TEXT PROVIDED:
All these adventitious circumstances, therefore, however individually important, are but of secondary moment to a consideration of the great first principles from which they all emanate, and of which they form but a physical apparatus or frame-work. This apparatus, too, must ever vary by circumstances; and however valuable the discoveries made for the better working of its machinery, it should be borne in mind that the whole is but a conventional arrangement, and much of it liable to be superseded or remodelled according as clearer views are developed regarding the fundamental laws of education itself, which are above all change, and eternal. But certain systems and modes of administering these essential laws have been generally

assumed as first principles, and whatever improvements have been effected from such data have rather tended outwards from the subject than inwards towards it. The improvements introduced under the Bell and Lancasterian systems are of this nature. These were at first merely organic changes in the external management of a school, with perhaps better modes of teaching what was taught before. But that which was taught before constituted only a small part of education, and hence little improvement in it was thus effected. Nor, for the same reason, was the adoption of the explanatory and intellectual mode much of an essential improvement. While monitorism arranged and methodized its previous materials, the intellectual system improved upon the materials themselves. But neither a better arrangement nor improvement of these instruments was much advance towards a knowledge and practice of their application, or the work to be done by them, much less of that greater and more important part of the work not even subject to their influence. And the reason is, that erroneous systems of belief regarding the nature of that work no less generally prevailed than an ignorance of its practice.

This tendency in the universal mind to deposit, as it were, certain systems of belief and practice, which the lapse of time equally consolidates, whether erroneous or otherwise, is not therefore always beneficial to the cause of truth, but more frequently the reverse. How often,

Of

and how long have the correct principles of science been retarded, in having had thus to struggle up from nature through the superincumbent framework of a popular but erroneous system of contrary opinions! The minds of the majority of mankind, trained up beneath such a canopy of ideas, passively receive the stereotyped impression; while it is only the rare occurrence of some less plastic but more original mind refusing to be thus moulded, that imbibes its convictions of truth from more natural sources. this "love of system" as a source of error, specified by Lord Bacon under the allegorical phrase, "The Idol of the Tribe," the Aristotelian philosophy is an instance—though indeed the system of doctrines that became popular under that name was very different from those contained in the genuine writings of the Stagirite. That system was taught in the schools for ages, and a blind submission to its dogmas exacted from pupils. In some universities it was considered scarcely inferior to the Scriptures. It was supported by statutes requiring teachers upon oath to follow no other guide than that of Aristotle, and it was considered a bold innovation when to that philosophy were merely added the writings of Plato, Pythagoras, and the Stoics. Yet the monks and Jesuits, who so loudly denounced that "heresy," as threatening a revolution in the science of mind, might have saved their alarms, had they known that no extension of the same system of reasoning would ever develop sounder views of mental

philosophy.

It was but adding to a building whose foundation was unsound, and which indeed, in another way than they feared, accelerated the ruin of the entire structure. But the temple of truth arose upon a different foundation, laid deep in nature, and was gradually reared to perfection by materials derived from the same source. Rejecting the logomachies and sophistries of the schoolmen, a return was made to the natural workings of the mind itself in its examination of nature, and the principles of a system of inductive reasoning drawn from thence, that have revolutionized or modified all former systems, not only of mental but material philosophy.

EXERCISE SET:
1 > Duplicate the part of the passage on education that opens with the words containing "It was but adding" and closes with "but material philosophy.".
2 > In the passage on education, rewrite the paragraph beginning "It was but adding to a building" as a short list that keeps its main facts.
Work only from the passage on education above.

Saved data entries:
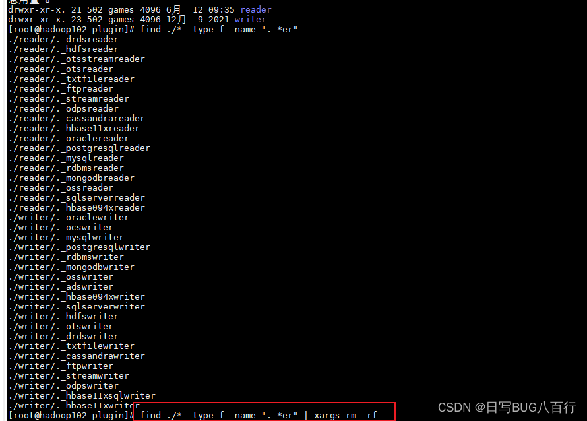Click the ./writer/._hbase11xsqlwriter entry
Screen dimensions: 587x421
pyautogui.click(x=82, y=395)
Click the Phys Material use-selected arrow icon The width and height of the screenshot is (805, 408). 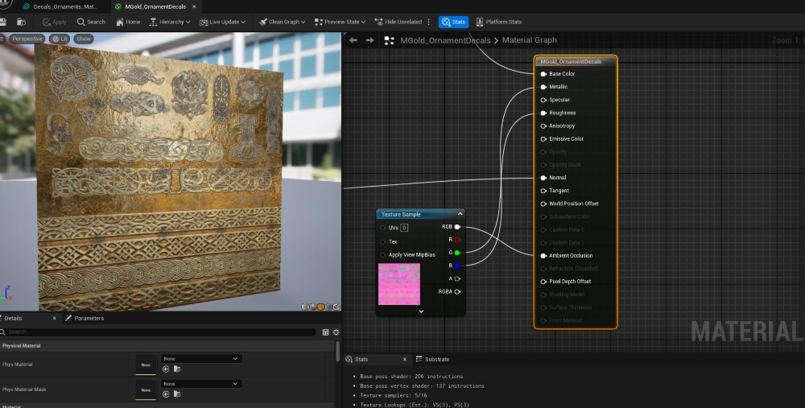(x=166, y=369)
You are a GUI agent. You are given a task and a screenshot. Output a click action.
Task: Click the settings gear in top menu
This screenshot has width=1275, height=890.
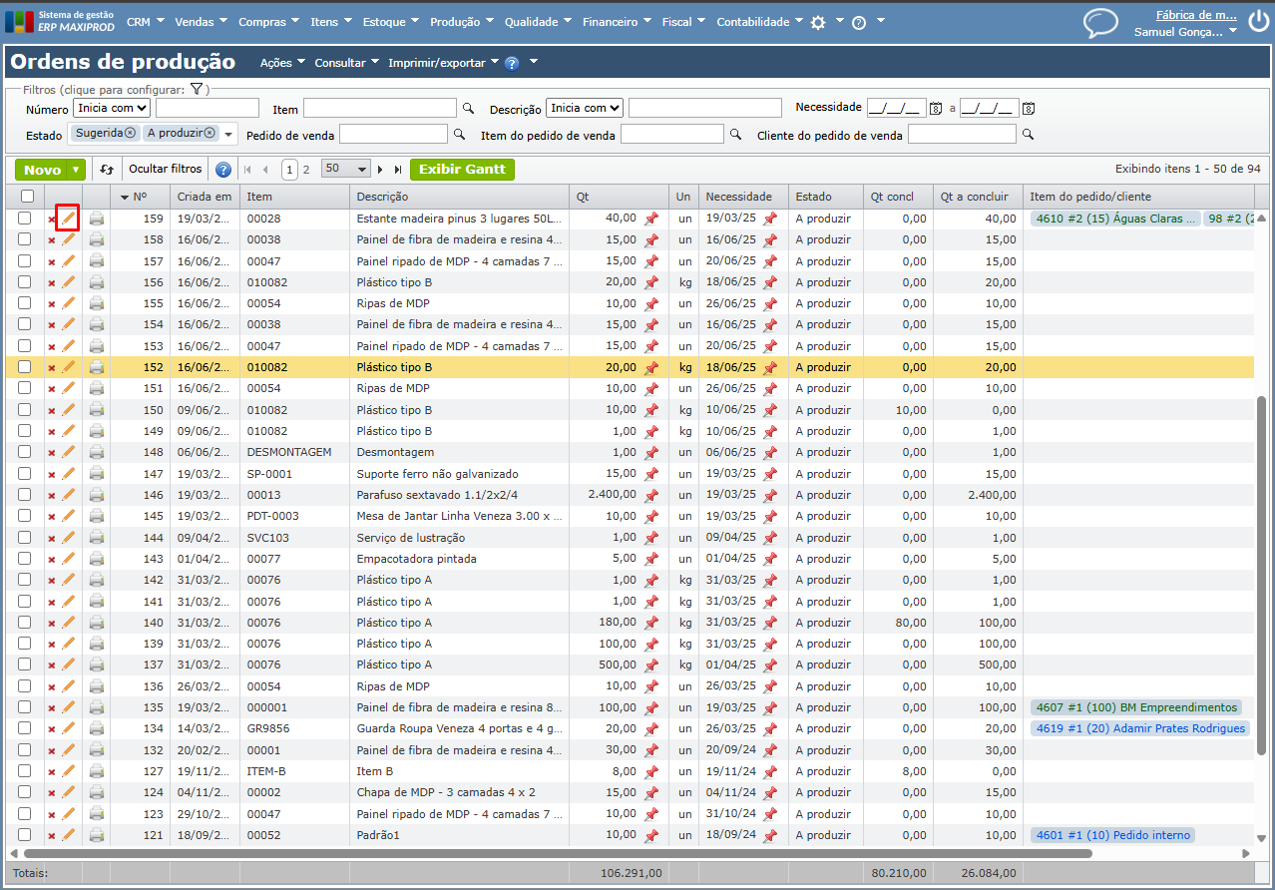pyautogui.click(x=818, y=22)
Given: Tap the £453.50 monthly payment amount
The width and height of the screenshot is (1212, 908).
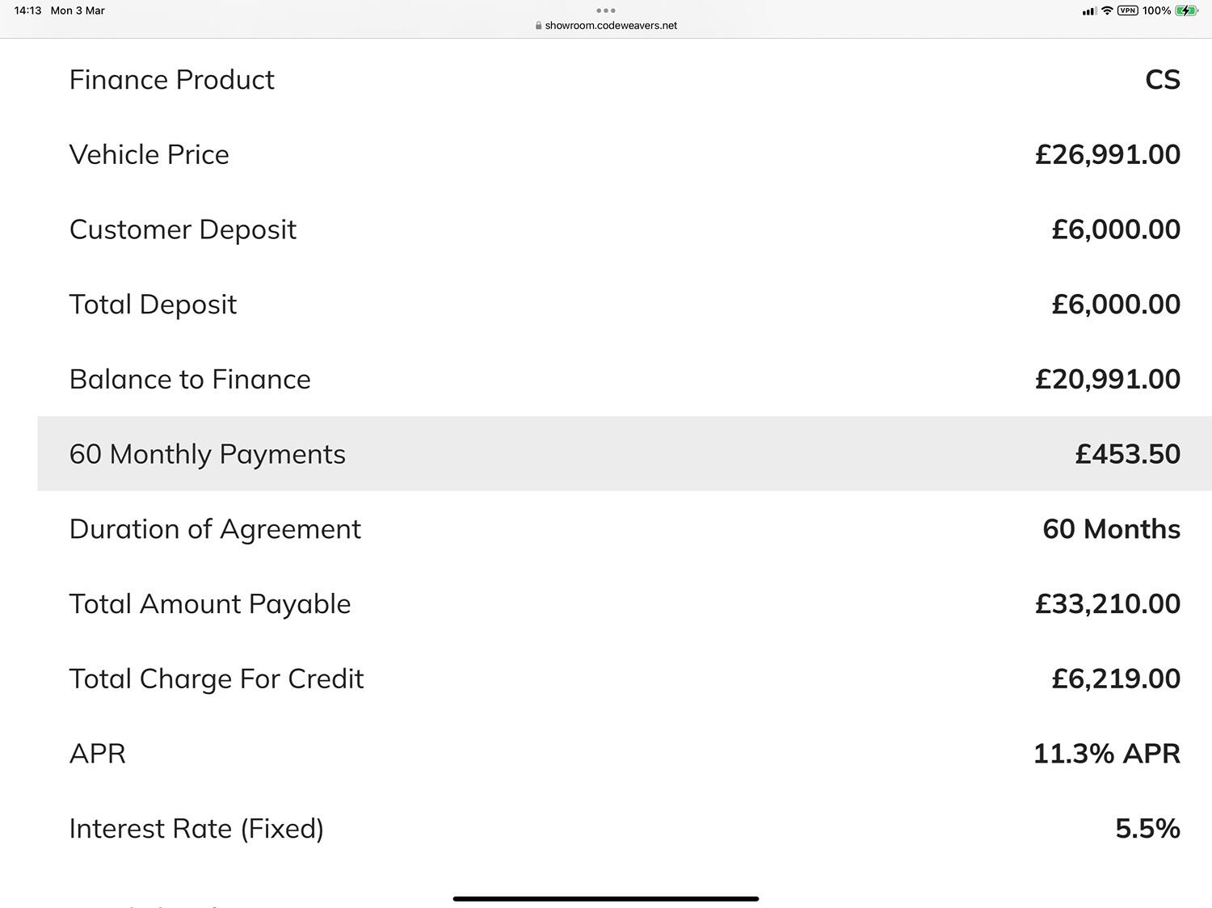Looking at the screenshot, I should pos(1128,453).
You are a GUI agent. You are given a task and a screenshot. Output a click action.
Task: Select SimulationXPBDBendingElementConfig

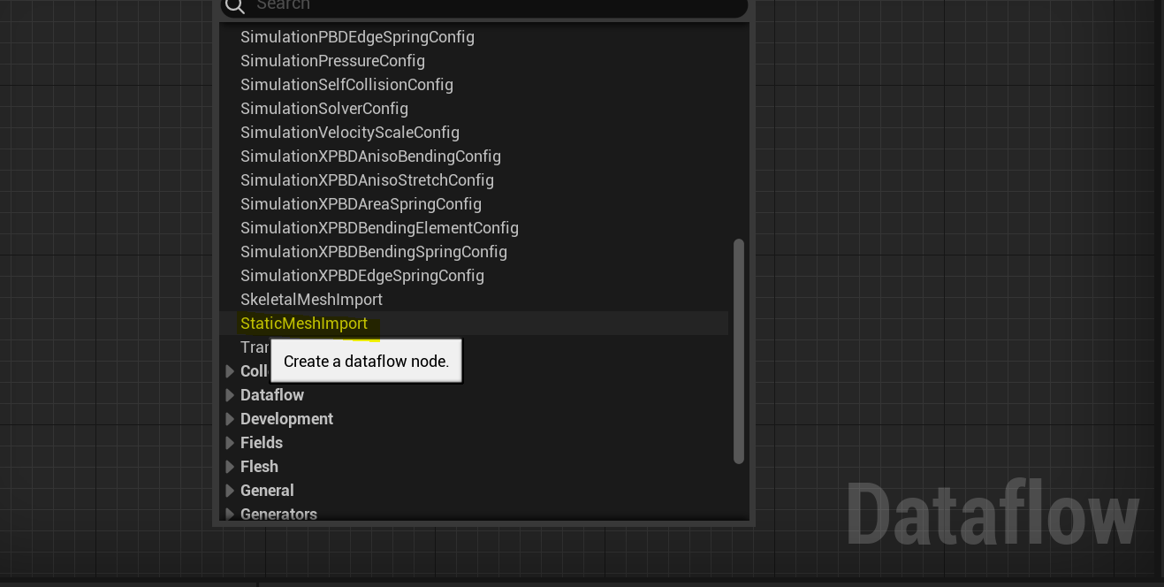click(380, 227)
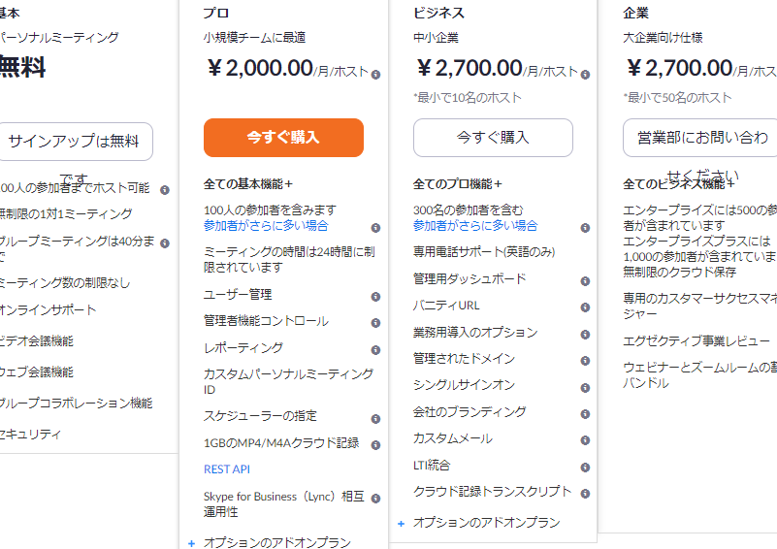
Task: Click info icon next to Pro price
Action: (375, 74)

RESULTS FOR EACH TASK:
1 >
It was but adding to a building whose foundation was unsound, and which indeed, in another way than they feared, accelerated the ruin of the entire structure. But the temple of truth arose upon a different foundation, laid deep in nature, and was gradually reared to perfection by materials derived from the same source. Rejecting the logomachies and sophistries of the schoolmen, a return was made to the natural workings of the mind itself in its examination of nature, and the principles of a system of inductive reasoning drawn from thence, that have revolutionized or modified all former systems, not only of mental but material philosophy.

2 >
- It was only adding to a building with an unsound foundation, and in a way the monks and Jesuits did not fear, this sped the ruin of the whole structure.
- The temple of truth rose on a different foundation, laid deep in nature, and was gradually built up with materials from that same source.
- The logomachies and sophistries of the schoolmen were rejected in favor of returning to how the mind naturally works when it examines nature.
- From this came the principles of inductive reasoning, which revolutionized or modified all former systems of mental and material philosophy.